Multi-photon microscopy...and many facets

Emmanuel Beaurepaire, CNRS Research Director at the Laboratory for Optics and Biosciences (LOB) at École Polytechnique, works at the frontier between physics and life sciences. Several hundred micrometers from the surface of biological tissues, the researcher scrutinizes the morphology and functioning of cells with micrometric resolution (editor's note: a cell measures a few tens of micrometers). To this end, he has developed a tool in which the LOB Advanced Microscopies team has become a specialist: the multi-photon microscope. 

Non-invasive, this imaging technique preserves tissues and, in some cases, enables in vivo observations. “It appeared in the 90s, in the wake of very short-pulse lasers (femtoseconds, 10^-15s). A pulsed beam of infrared light targets the sample. At the focal point, i.e. in a very small volume, a fraction of the beam is converted and re-emitted into visible light, characteristic of the photophysical properties of the tissue observed”, explains Emmanuel Beaurepaire. By scanning the focal point in 2D or 3D, scientists are able to produce highly detailed images containing valuable information not observable with conventional microscopy. “To understand these signals, however, we need to study how they manifest themselves in tissues and cells. We also need to build numerical models that will enable us to deduce relevant biological parameters”.
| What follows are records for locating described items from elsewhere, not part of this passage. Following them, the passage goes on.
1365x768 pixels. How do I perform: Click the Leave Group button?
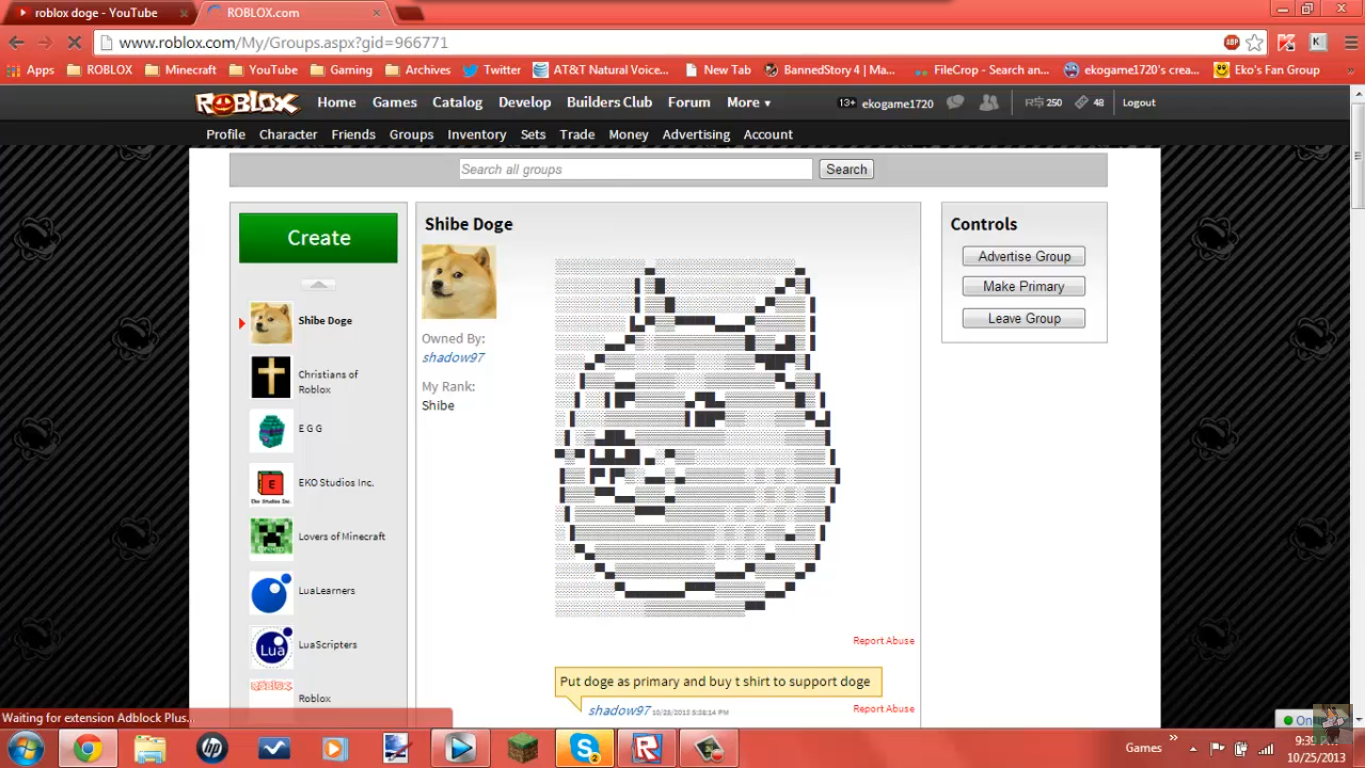(1023, 318)
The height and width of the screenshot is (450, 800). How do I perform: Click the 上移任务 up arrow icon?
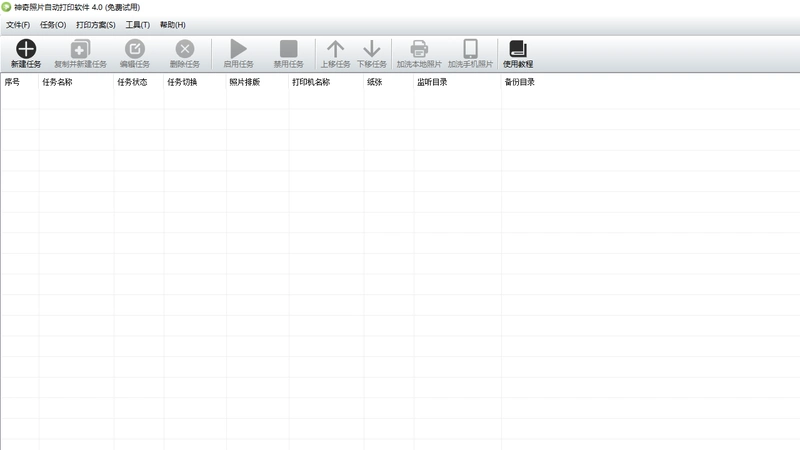coord(335,49)
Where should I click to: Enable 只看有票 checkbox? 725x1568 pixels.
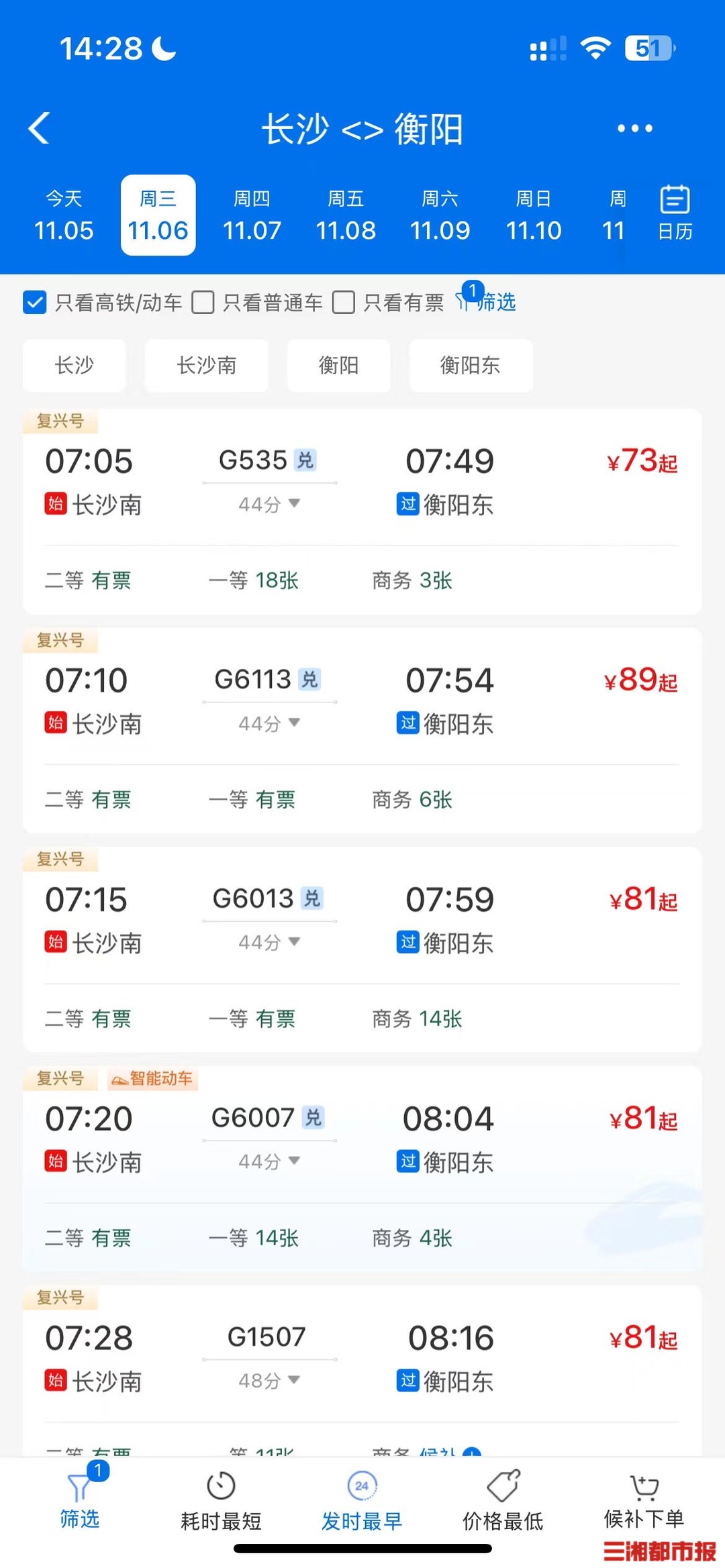pos(344,303)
Multi-photon microscopy offers a wide range of contrasts and applications in the life sciences. For example, the fluorescence naturally present in certain tissues, or introduced genetically, has been an asset in the study of neurogenesis and brain cell lines (Brainbow labeling - See focus on Brainbow labeling). It is also an excellent marker of the metabolic state of cells, and therefore an indicator of their healthy or pathological evolution. 

Between fundamental and applied research

“This property is of particular interest to us in the study of certain neurodegenerative diseases linked to myelin production”, stresses the researcher. As part of a collaboration with the Institut du cerveau et de la moëlle épinière (ICM**), the “Advanced Microscopies” team uses fluorescence to probe the metabolic state of myelin-producing cells. At the same time, a specific multi-photon microscopy signal - Third Harmonic Generation (THG) - enables the team to characterize its distribution in nerve tissue. “THG differentiates media according to their refractive indices. It can therefore be used to map myelin distribution on scales ranging from micrometers to centimeters in samples of healthy and pathological tissue. Superimpose these observations on data obtained by fluorescence and you can study the link between myelin and cellular metabolism”, enthuses the researcher. The potential of third harmonic generation has yet to be fully realized. In the course of their work, the scientists observed that it could specifically reveal red blood cells and their oxygenation levels. This fortuitous discovery opens the way to a better understanding of functional MRI images, based on the link between cerebral activity and neuronal oxygenation. 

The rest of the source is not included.